Using UIMA-AS to run UIMA annotators in parallel

Overview

UIMA stands for Unstructured Information Management Architecture. It’s an Apache technology that provides a framework and standard for building text analytics applications. I’ve mentioned it before.

In this post, I want to talk about an area of UIMA which isn’t covered well in the documentation.

I couldn’t find practical getting-started instructions for running UIMA-AS annotators in parallel. In this post I want to discuss why you might want to do it, and share some simple sample code to show how.

Background – the UIMA pipeline

UIMA provides a framework for managing a text analytics application. You break up the analytics functionality into discrete pieces called annotators. UIMA takes care of moving a text document through an analytics engine: a pipeline containing a series of annotators.

A document goes in one end of the pipeline, passes through a number of annotators, each of which adds some metadata to the document. What comes out the other side of the pipeline is an annotated copy of the document.

By default, you get UIMA to run these annotators one at a time – one after another.

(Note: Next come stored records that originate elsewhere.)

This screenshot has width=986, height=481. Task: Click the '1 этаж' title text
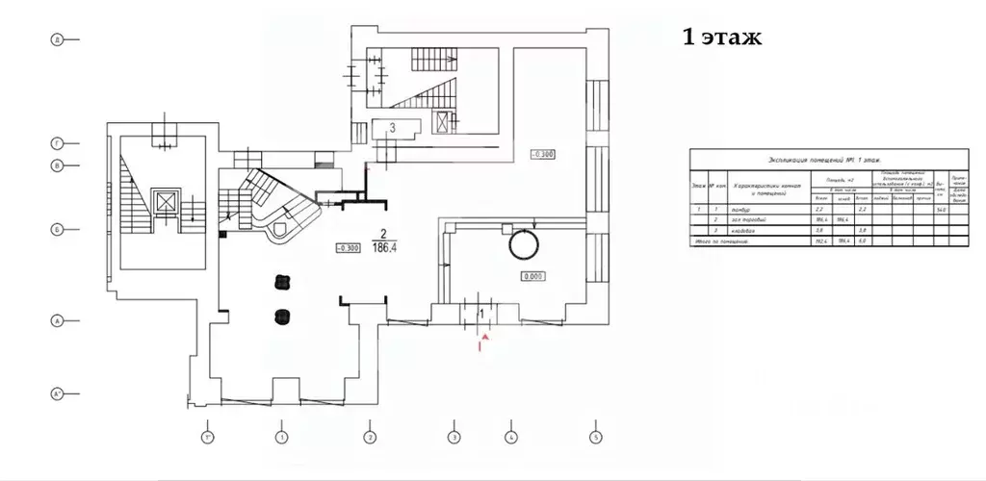click(x=721, y=38)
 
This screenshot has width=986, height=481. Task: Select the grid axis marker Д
click(x=57, y=39)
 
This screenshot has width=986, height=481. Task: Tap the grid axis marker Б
click(x=57, y=230)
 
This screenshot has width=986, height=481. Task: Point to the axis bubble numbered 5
click(x=596, y=438)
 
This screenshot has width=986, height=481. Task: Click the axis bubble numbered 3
click(x=453, y=438)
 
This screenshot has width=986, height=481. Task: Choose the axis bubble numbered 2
click(x=369, y=438)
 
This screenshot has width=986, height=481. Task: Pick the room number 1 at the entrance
click(x=481, y=313)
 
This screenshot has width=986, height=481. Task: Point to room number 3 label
click(x=392, y=127)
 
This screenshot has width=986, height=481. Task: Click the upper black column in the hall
click(x=282, y=282)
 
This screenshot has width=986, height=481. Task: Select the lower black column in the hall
click(x=282, y=316)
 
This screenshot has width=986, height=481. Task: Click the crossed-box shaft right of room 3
click(x=443, y=122)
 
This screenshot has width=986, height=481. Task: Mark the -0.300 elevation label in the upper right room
click(x=542, y=153)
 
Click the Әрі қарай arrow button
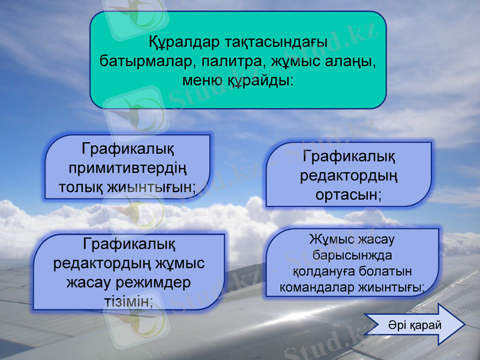[x=414, y=324]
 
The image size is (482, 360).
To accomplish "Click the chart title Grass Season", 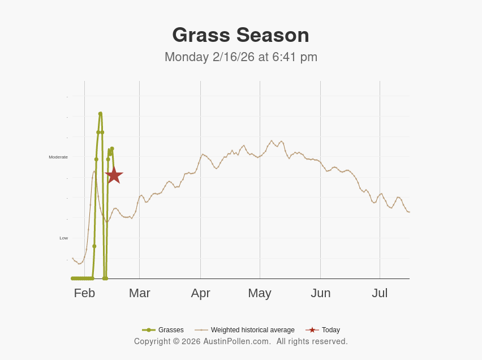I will pyautogui.click(x=240, y=35).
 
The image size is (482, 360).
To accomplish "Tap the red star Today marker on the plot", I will pyautogui.click(x=114, y=175).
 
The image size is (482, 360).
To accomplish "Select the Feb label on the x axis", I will pyautogui.click(x=84, y=293).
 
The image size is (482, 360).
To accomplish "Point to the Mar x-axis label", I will pyautogui.click(x=139, y=293).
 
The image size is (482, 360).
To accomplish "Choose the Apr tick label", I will pyautogui.click(x=200, y=293).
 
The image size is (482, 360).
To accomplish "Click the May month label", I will pyautogui.click(x=260, y=293).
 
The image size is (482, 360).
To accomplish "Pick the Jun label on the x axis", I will pyautogui.click(x=320, y=293).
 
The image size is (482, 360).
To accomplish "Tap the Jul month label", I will pyautogui.click(x=380, y=293).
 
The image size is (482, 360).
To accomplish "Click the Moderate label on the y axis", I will pyautogui.click(x=58, y=157).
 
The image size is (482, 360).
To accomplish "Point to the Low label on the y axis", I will pyautogui.click(x=63, y=238).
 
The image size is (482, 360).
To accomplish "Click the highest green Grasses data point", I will pyautogui.click(x=100, y=114).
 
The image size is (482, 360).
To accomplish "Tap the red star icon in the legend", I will pyautogui.click(x=312, y=330).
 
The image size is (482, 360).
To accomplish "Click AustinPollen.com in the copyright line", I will pyautogui.click(x=237, y=341).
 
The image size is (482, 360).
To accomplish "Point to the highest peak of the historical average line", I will pyautogui.click(x=272, y=140).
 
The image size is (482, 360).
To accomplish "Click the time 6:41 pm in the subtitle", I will pyautogui.click(x=295, y=57).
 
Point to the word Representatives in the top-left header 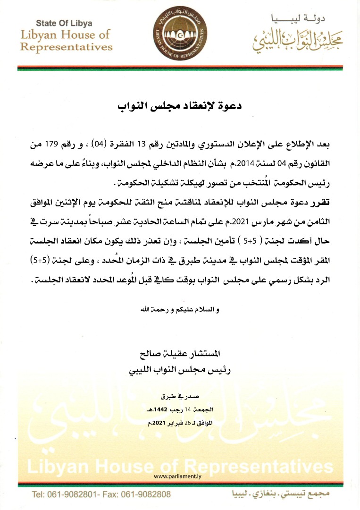tap(67, 47)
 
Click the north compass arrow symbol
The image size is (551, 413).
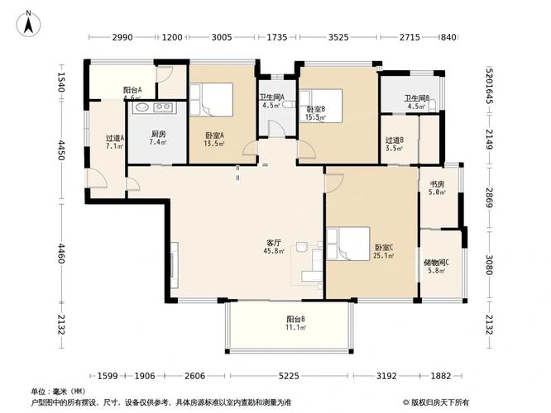pos(28,22)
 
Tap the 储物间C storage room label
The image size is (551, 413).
pos(436,266)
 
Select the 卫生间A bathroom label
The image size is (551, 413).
pos(272,101)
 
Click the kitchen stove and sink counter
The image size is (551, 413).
pos(151,107)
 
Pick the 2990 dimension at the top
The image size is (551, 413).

Background – annotators in parallel

What if your annotators are quite slow – perhaps they take several seconds to run?

If there is no dependency between any or all of your annotators, then maybe running them one at a time isn’t the most efficient approach.

You can run all of them at the same time, in parallel. UIMA will merge the output from all of the annotators into a single annotated document.

My sample code

I’ve written two sample UIMA apps. Each demonstrates one of these approaches, to compare and contrast.

They are divided into three eclipse projects. You can import them into an eclipse IDE.

The UIMA eclipse plugins are very helpful if you want to make changes to the XML configuration files, but they’re not essential. If you want them, there are instructions on how to install them at uima.apache.org.

I’ve added comments to the sample code to explain how the apps work, but I’ll give an overview here.

For these samples, I have five simple annotators. They sleep for six seconds, then add an empty annotation to the document CAS.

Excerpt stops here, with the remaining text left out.